Prehaps there is some video delay inherent in the video production that when direct viewed on a CRT isn't readily apparent but that when combined with the latency in your presentation system becomes quite apparent.


----------



## MHSTech (Nov 21, 2007)

I may have been exagerating it a little bit when I said a second. I'm beginning to think there may have been some issues in how they put the DVD together, since it has appeared to be unique to this DVD. I will find more out next week when I dive into the issue.


----------



## astrotechie (Nov 30, 2007)

MHSTech said:


> I may have been exagerating it a little bit when I said a second. I'm beginning to think there may have been some issues in how they put the DVD together, since it has appeared to be unique to this DVD. I will find more out next week when I dive into the issue.

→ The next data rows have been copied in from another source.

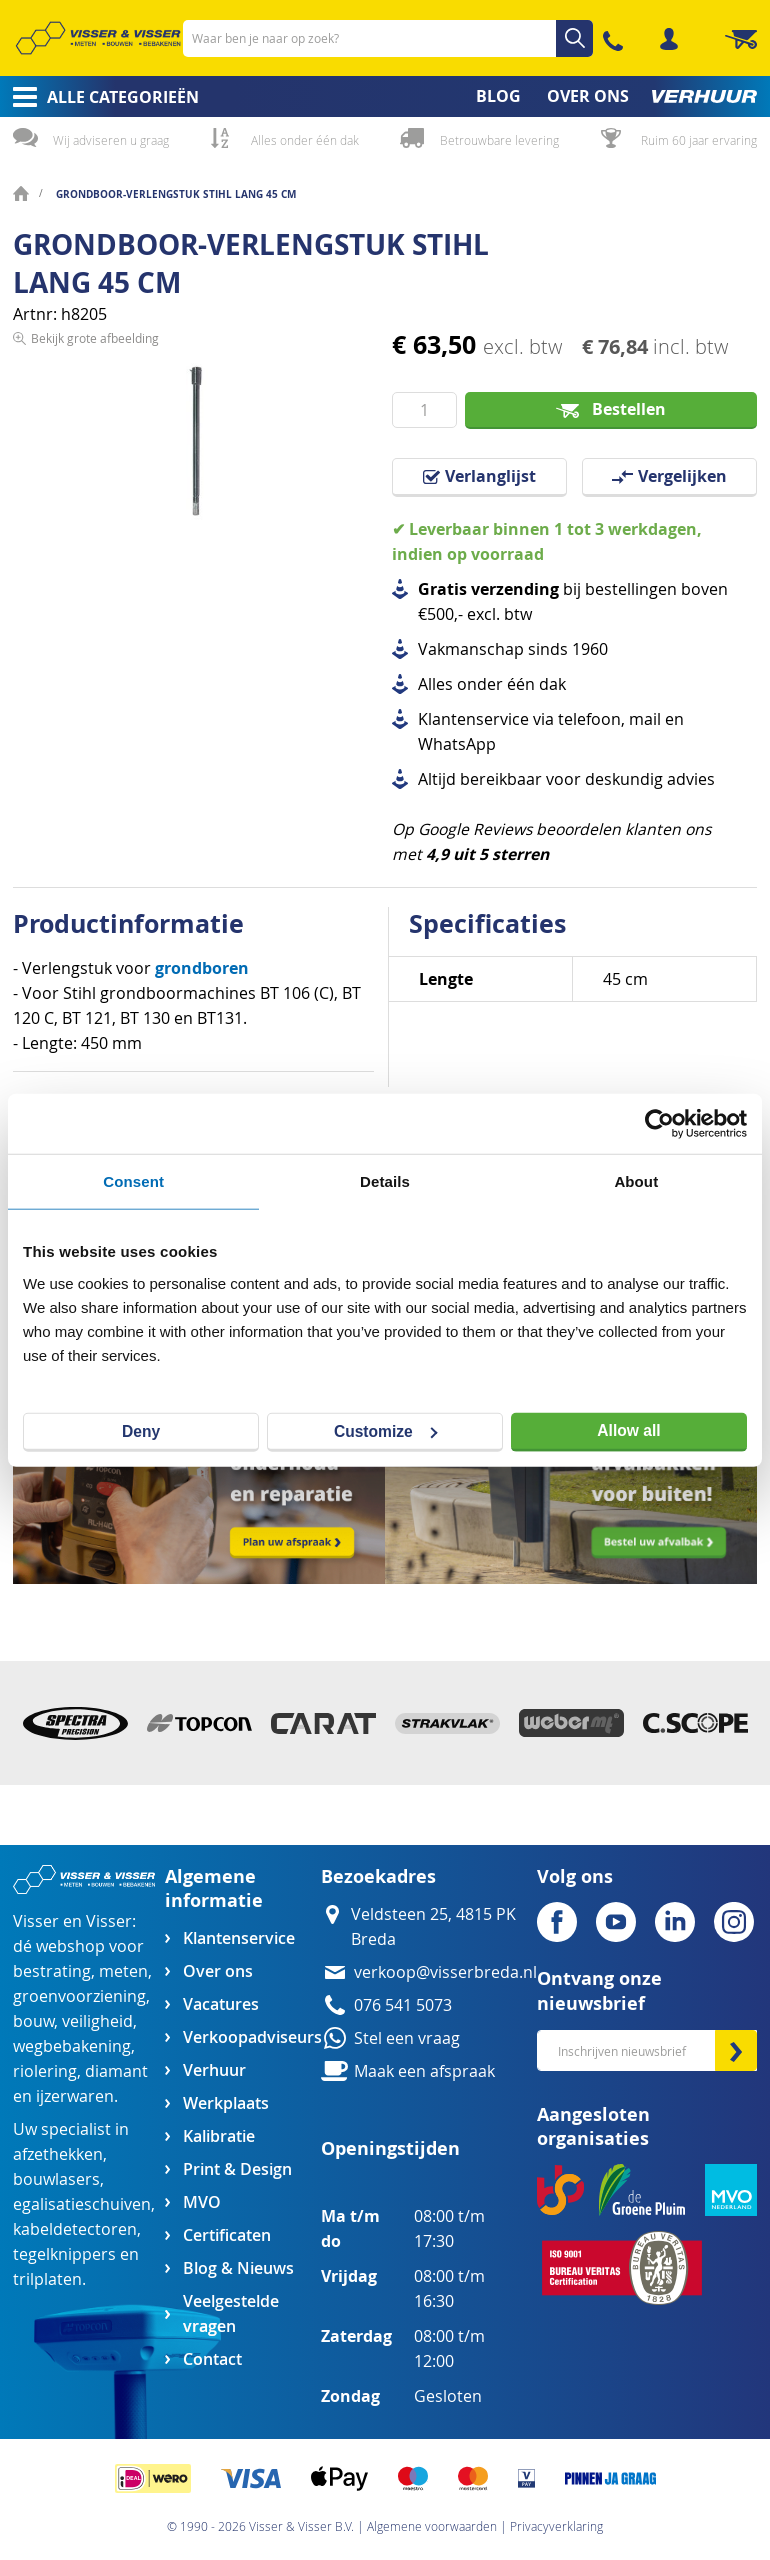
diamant (116, 2071)
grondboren (202, 968)
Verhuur (214, 2070)
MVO (202, 2202)
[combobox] (388, 38)
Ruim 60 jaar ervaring (699, 140)
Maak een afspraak (424, 2071)
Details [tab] (385, 1181)
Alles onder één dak (305, 140)
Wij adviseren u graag (111, 140)
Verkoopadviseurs (252, 2037)
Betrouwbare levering (499, 140)
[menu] (385, 96)
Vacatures (221, 2004)
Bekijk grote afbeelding (95, 570)
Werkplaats (226, 2103)
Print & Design (237, 2169)
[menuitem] (99, 97)
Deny (141, 1430)
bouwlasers (56, 2179)
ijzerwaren (75, 2096)
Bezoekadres (378, 1876)
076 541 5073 (403, 2005)
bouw (33, 2021)
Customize (386, 1430)
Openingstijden (390, 2148)
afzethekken (58, 2154)
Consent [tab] (133, 1181)
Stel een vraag (407, 2038)
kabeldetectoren (75, 2229)
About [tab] (636, 1181)
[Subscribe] (736, 2050)
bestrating (52, 1971)
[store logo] (98, 38)
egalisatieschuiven (82, 2204)
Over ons (218, 1971)
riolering (45, 2071)
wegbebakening (72, 2046)
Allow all (628, 1430)
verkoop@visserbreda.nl (445, 1972)
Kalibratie (219, 2136)
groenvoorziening (79, 1996)
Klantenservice (239, 1938)
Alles (435, 684)
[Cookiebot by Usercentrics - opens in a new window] (659, 1124)
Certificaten (227, 2235)
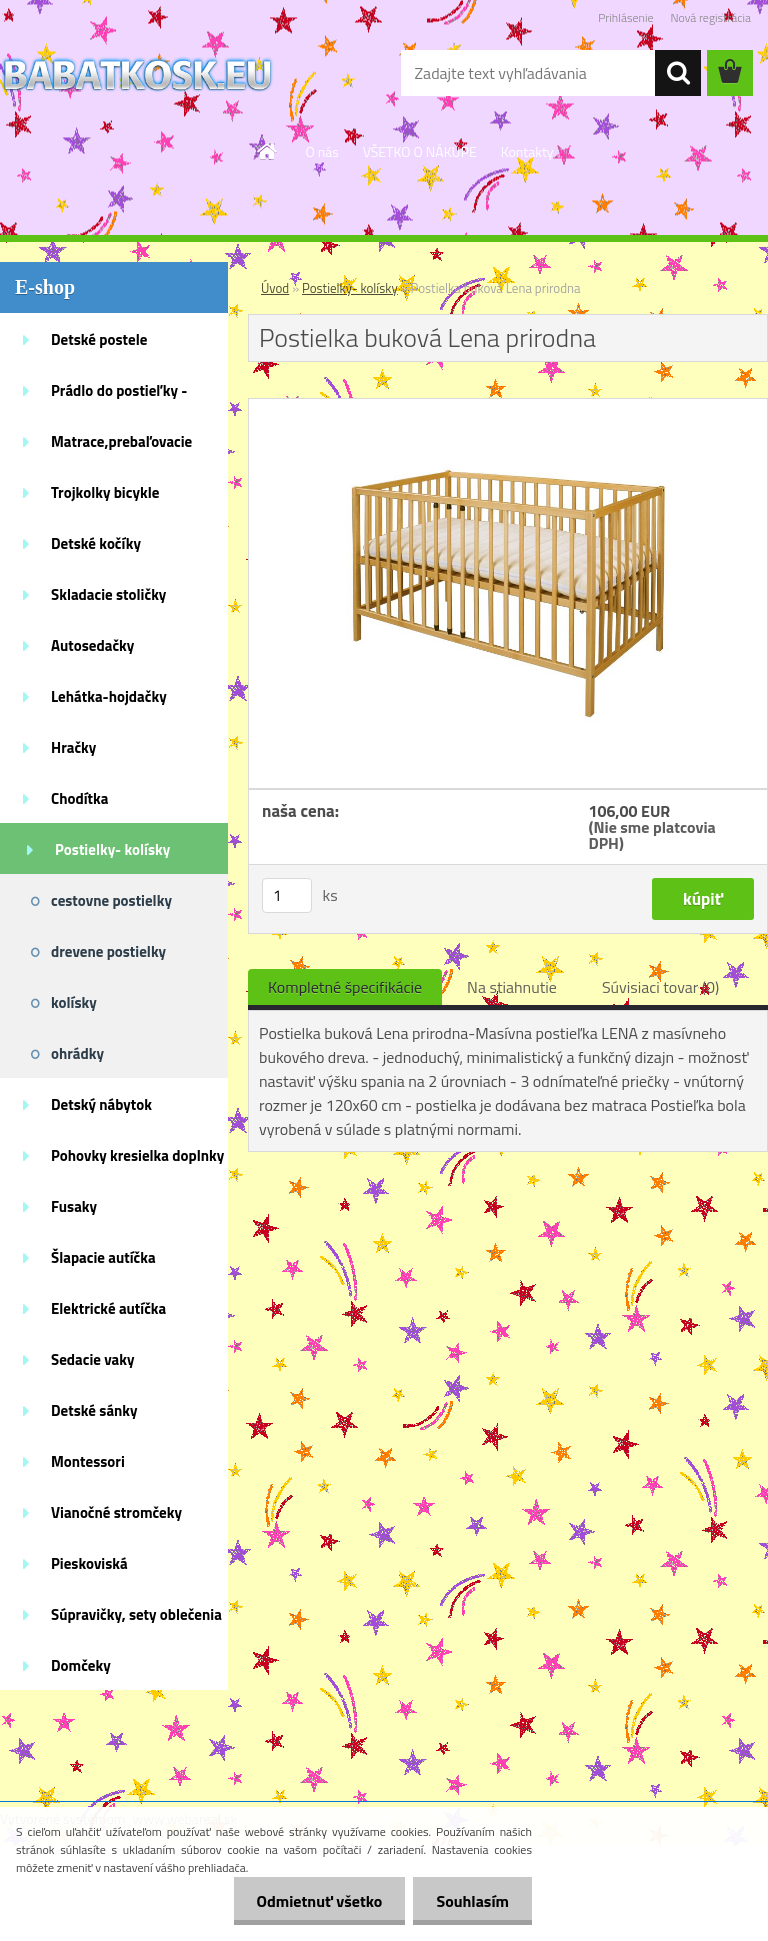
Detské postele (99, 339)
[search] (678, 73)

If the problem appears to be with the DVD, then the problem is from the people you encoded the DVD. If you don't match the audio sequence to be in line with video sequence, then you will have a problem with video delay or no video, or no audio, or audio delay. Also another problem could have occurred when the DVD was burnt. Another possibility is that you were using a video scaler and that made something happen. The worst case possibility is that there is a problem with the DVD play proc. and that means the player is defective. There is nothing in how you establish a DVD, if it is in NTSC or PAL. The matter is in the arrangement in the program that it was edited in. Also another problem is a delay in the sound system. 

I'm a volunteer for WPMC. I have worked with Avid Media Composer, Adobe Premiere Pro, Sorenson Squeeze, and Adobe Creative Suite 3. So it isn't the problem in which format it is in (NTSC or PAL[the difference is the ratio]).

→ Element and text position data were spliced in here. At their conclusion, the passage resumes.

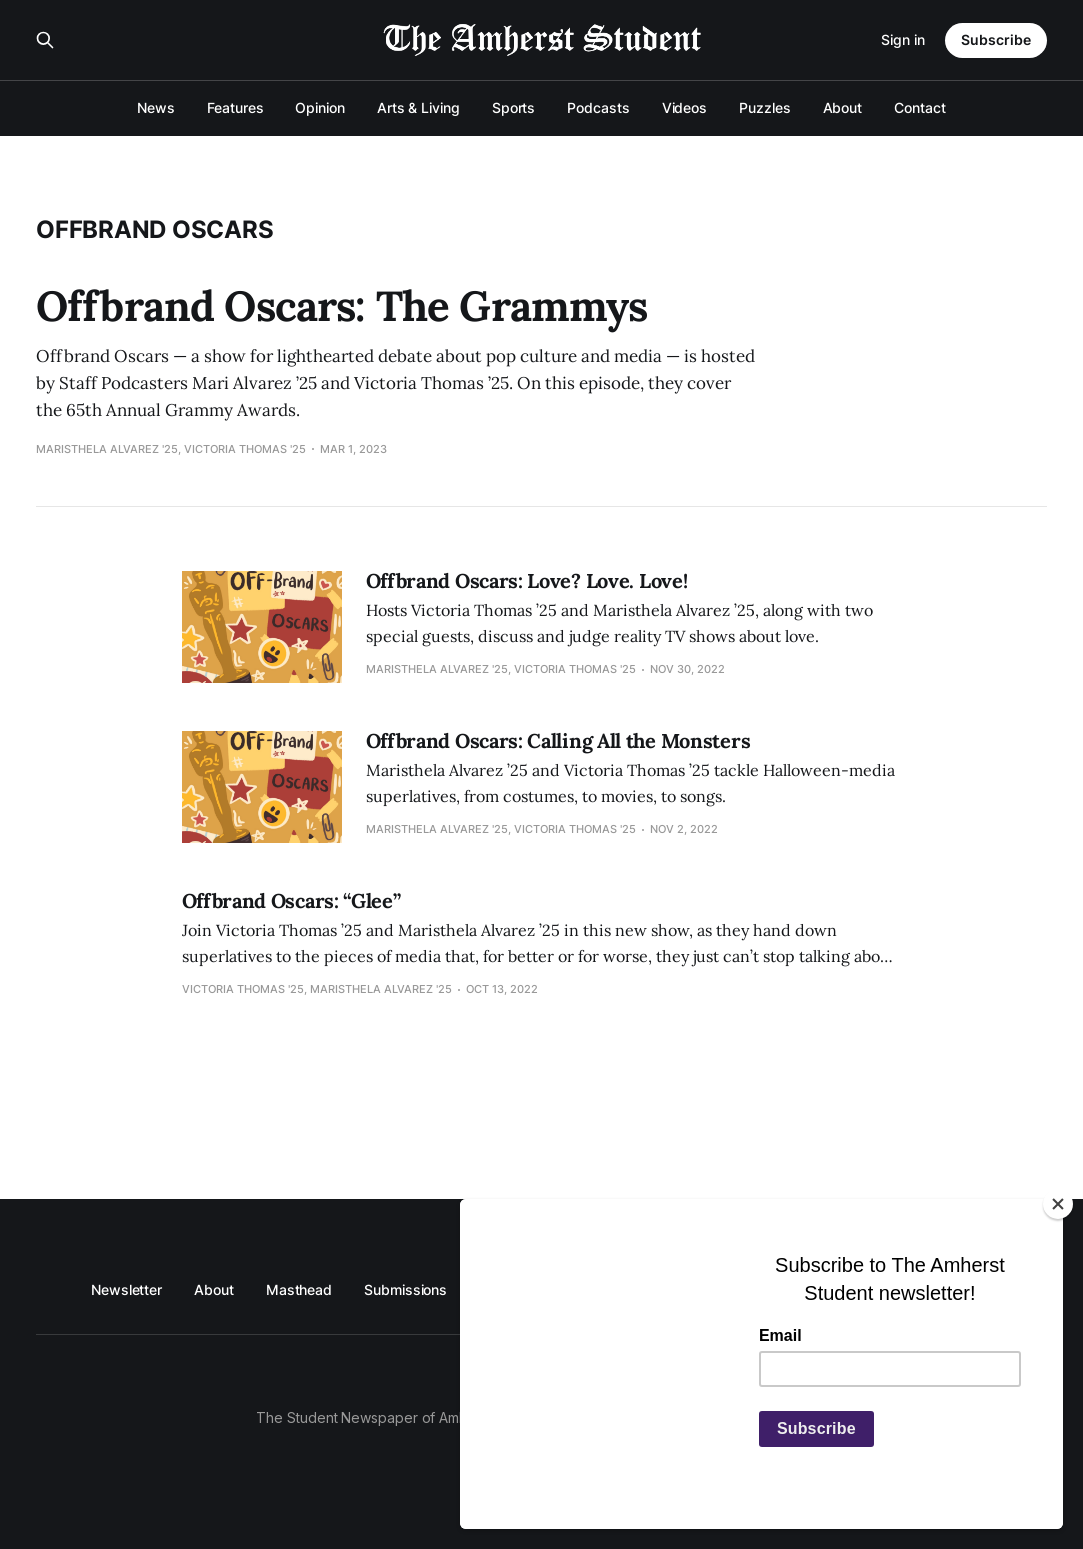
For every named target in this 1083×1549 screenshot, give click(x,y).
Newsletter (126, 1289)
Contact (919, 107)
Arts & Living (418, 107)
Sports (514, 107)
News (156, 107)
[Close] (1058, 1204)
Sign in (903, 39)
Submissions (405, 1289)
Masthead (299, 1289)
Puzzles (764, 107)
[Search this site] (45, 40)
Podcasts (598, 107)
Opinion (319, 107)
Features (235, 107)
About (843, 107)
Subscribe (996, 39)
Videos (685, 107)
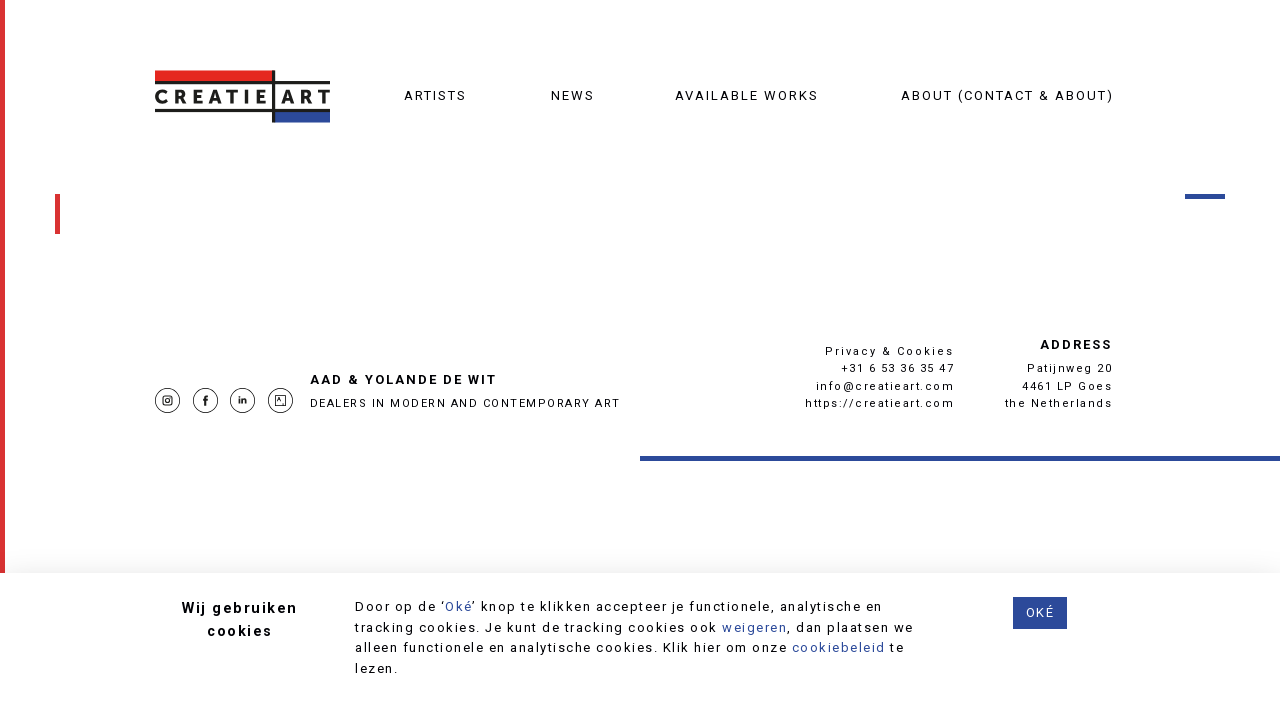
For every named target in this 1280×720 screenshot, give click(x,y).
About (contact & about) (1007, 95)
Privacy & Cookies (889, 351)
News (573, 95)
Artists (435, 95)
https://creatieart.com (879, 403)
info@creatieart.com (885, 386)
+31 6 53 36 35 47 (898, 368)
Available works (747, 95)
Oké (458, 606)
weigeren (754, 627)
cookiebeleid (839, 647)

I hope that helped a little bit.


----------



## kwotipka (Dec 2, 2007)

I am curious about how this turned out. Was it a problem with the DVD or was it a combination of DVD and scaler delay? Sometimes when novices and even professionals start working with digital media, the don't understand how things like changes in sample rates can cause a/v to get out of sync. This usually shows up as the video slowing becoming unsynced with the video as time progresses.

In the future, if you have these types of issues and you don't have an audio delay to work it out, have the person who is producing the video slide the a/v out of sync by "X" frames. Yes, this is an ugly way of doing things but it will work.

kw


----------